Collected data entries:
☆ ☆ ☆ ☆ ☆

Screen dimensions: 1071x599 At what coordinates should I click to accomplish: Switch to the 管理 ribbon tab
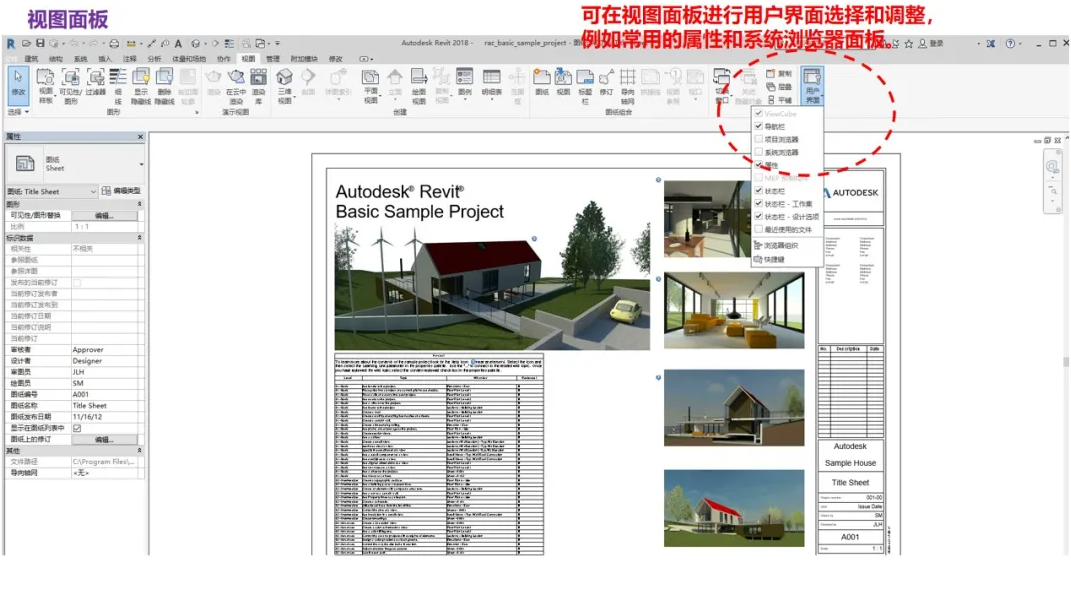pyautogui.click(x=274, y=58)
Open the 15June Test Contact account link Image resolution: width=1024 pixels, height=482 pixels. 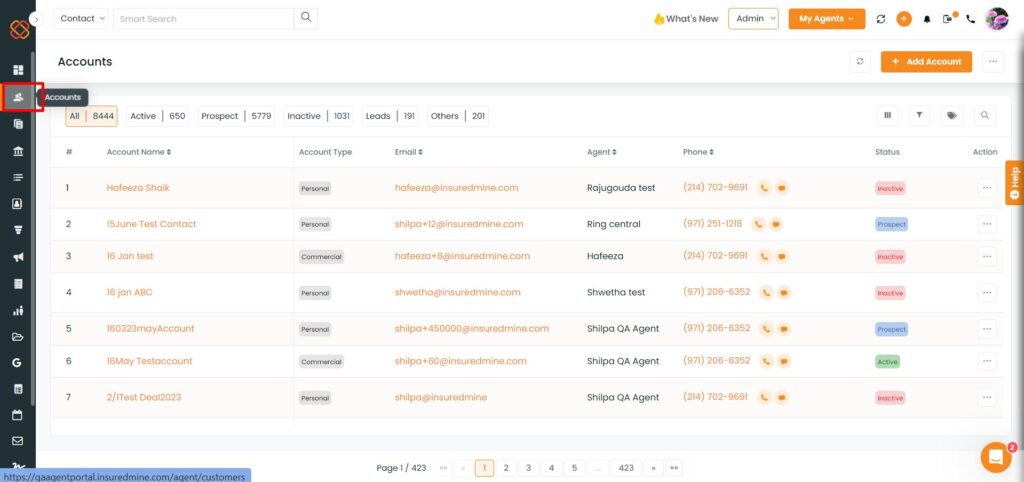point(151,224)
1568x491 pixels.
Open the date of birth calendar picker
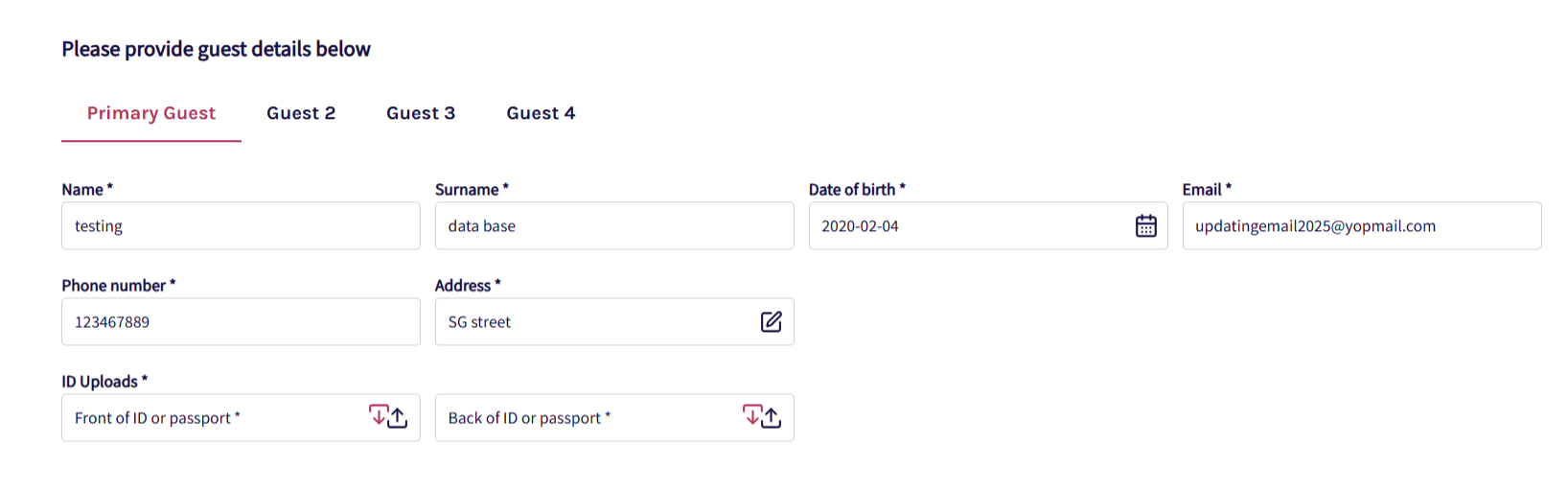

☆ ☆ ☆ ☆ ☆

> [Task brief] Transcribe exactly the lines from the one with "1568x491 pixels." to the last line of the records, both included, so that no picture appears in the copy.

> [Finished task]
1568x491 pixels.
Open the date of birth calendar picker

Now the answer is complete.